The experimental design was a completely randomized block design with three replicates. Each replicate contained three plants. Statistical comparisons were implemented using the SPSS statistical software (ver.16.0, SPSS Inc., Chicago, IL, United States) by one-way analysis of variance. A Tukey’s test was conducted to evaluate treatment efforts. Error bars represent standard deviations (SD) with different letters at P < 0.05 significant level.
Molecular Confirmation of Transgenic Tobacco Plants Overexpressing SoCYP85A1
The SoCYP85A1 gene was inserted in pB7WG2D,1-GFP to create the overexpressing vector. T4 generation of transgenic tobacco plants was confirmed by PCR analysis (Figure 1A) and fluorescence detection of GFP protein (Figure 1B). The 1,392-bp fragment of the SoCYP85A1 gene was amplified in the transgenic lines. Further analysis by semi-quantitative RT-PCR confirmed successful integration of SoCYP85A1 in all the tested transgenic lines (Figure 1C), among which, the transgenic line 8 (L8) had the highest level of the overexpressed transcript.
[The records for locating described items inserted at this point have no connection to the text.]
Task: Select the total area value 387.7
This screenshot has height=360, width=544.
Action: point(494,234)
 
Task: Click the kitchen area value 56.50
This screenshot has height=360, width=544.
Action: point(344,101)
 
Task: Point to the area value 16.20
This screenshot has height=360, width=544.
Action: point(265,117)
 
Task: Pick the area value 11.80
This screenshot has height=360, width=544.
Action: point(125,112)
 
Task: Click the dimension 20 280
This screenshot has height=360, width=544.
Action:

Figure 1. Molecular identification of transgenic tobacco lines. (A) PCR analysis of genomic DNA with specific primers for the ORF of SoCYP85A1. (B) GFP analysis of transgenic lines. (C) RT-PCR analysis of WT and different transgenic lines. M, Molecular marker; WT, Wild type; P, Plasmid; 1–8: transgenic lines.
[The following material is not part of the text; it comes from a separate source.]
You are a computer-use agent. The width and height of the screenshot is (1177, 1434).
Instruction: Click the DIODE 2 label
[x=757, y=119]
Overexpression of SoCYP85A1 Enhances the Resistance of Tobacco Plants to P. nicotianae
To investigate whether the overexpression of SoCYP85A1 could enhance the resistance to P. nicotianae, the T4 transgenic tobacco plants were inoculated with P. nicotianae. All the transgenic lines exhibited enhanced but different levels of resistance to the pathogen (Table 2). Among the eight transgenic lines, L4 and L8 possessed higher resistance, with both lower disease rate and disease index, whereas the stem of WT plants displayed severe necrosis, with 7.23% disease index and 75.56% rate at 7 dpi. As shown in Figure 2A, the infection of pathogen resulted in a slightly necrotic stem and wilting of leaves in the WT plants, whereas no symptoms were observed at 4 dpi in the L8 line, which accumulated the highest level of the SoCYP85A1 transcript. Extremely severe wilting, necrosis, and lodging symptoms appeared in the WT seedlings at 7 dpi, whereas only faint wilting symptoms were observed in L8 plants (Figure 2B). The above results indicated that the overexpression of SoCYP85A1 notably enhanced the resistance against P. nicotianae in transgenic tobacco plants. Based on the results, L4 and L8 were selected as the representative lines for further analyses.
Table 2. Disease rate and disease index of wild-type (WT) and different transgenic lines after inoculation with Phytopthora nicotianae.
Figure 2. Tobacco plants inoculated with Phytopthora nicotianae. (A) Phenotypes of wild-type (WT) and L8 line infected with P. nicotianae at 4 days post inoculation (dpi) and (B) 7 dpi, respectively.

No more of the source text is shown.